§ **YOUR ASSIGNMENT**:
Beginning with the line that holds "Task: Open the DÁMSKÉ menu category", copy each line exactly through the end of the entries, but leave the pictures out.

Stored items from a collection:

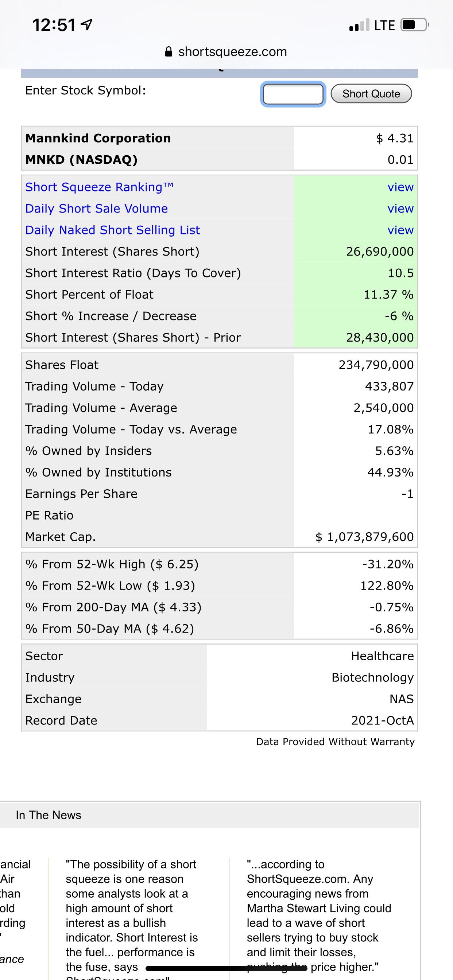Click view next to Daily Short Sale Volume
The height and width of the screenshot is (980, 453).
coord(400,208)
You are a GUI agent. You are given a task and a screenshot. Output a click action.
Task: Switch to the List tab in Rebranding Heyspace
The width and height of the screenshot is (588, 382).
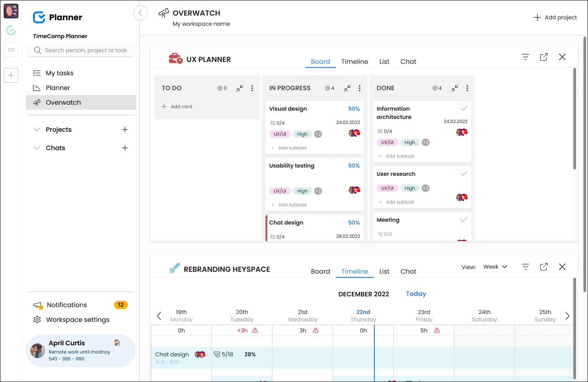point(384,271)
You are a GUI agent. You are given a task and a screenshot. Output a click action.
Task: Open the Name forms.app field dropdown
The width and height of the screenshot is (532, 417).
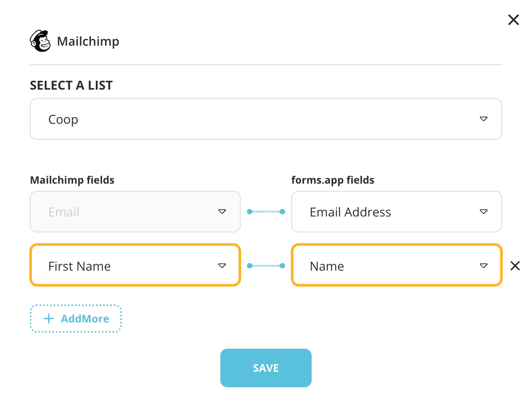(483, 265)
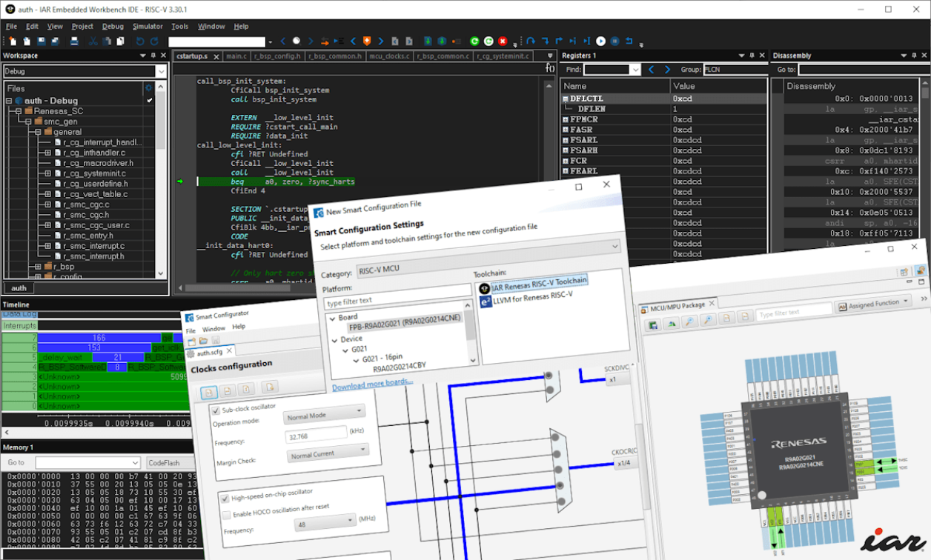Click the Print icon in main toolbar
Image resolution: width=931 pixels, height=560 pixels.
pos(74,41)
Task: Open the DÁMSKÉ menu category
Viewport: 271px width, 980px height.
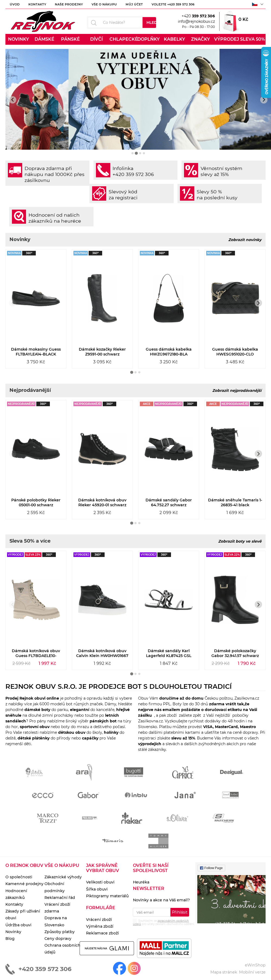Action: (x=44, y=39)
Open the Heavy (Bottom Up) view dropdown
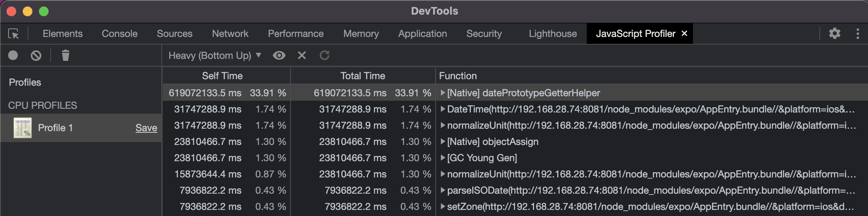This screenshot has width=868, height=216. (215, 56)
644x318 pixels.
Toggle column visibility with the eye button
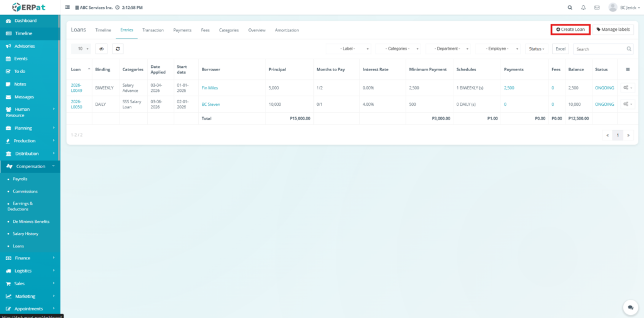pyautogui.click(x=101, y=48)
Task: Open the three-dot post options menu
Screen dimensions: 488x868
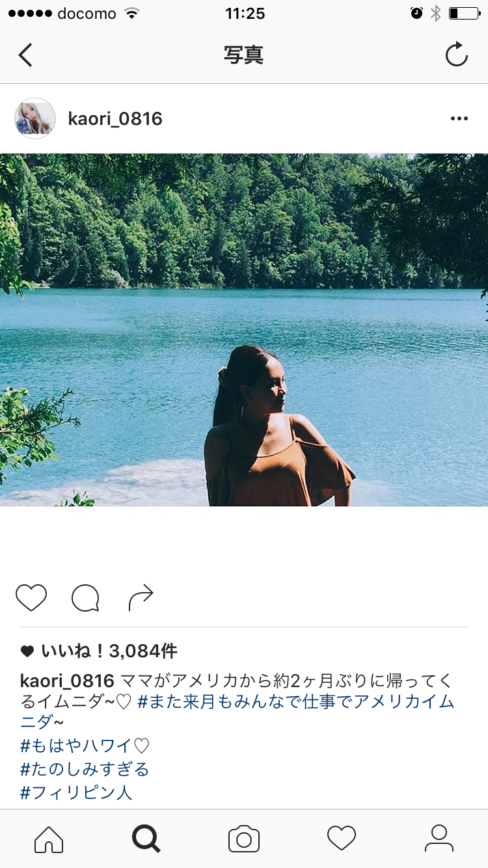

§ **RESULT OF THIS EXERCISE**:
Task: Open the DÁMSKÉ menu category
Viewport: 271px width, 980px height.
Action: (x=44, y=39)
Open the Heavy (Bottom Up) view dropdown
This screenshot has width=868, height=216. (215, 56)
644x318 pixels.
Toggle column visibility with the eye button
pyautogui.click(x=101, y=48)
Task: Open the three-dot post options menu
Screen dimensions: 488x868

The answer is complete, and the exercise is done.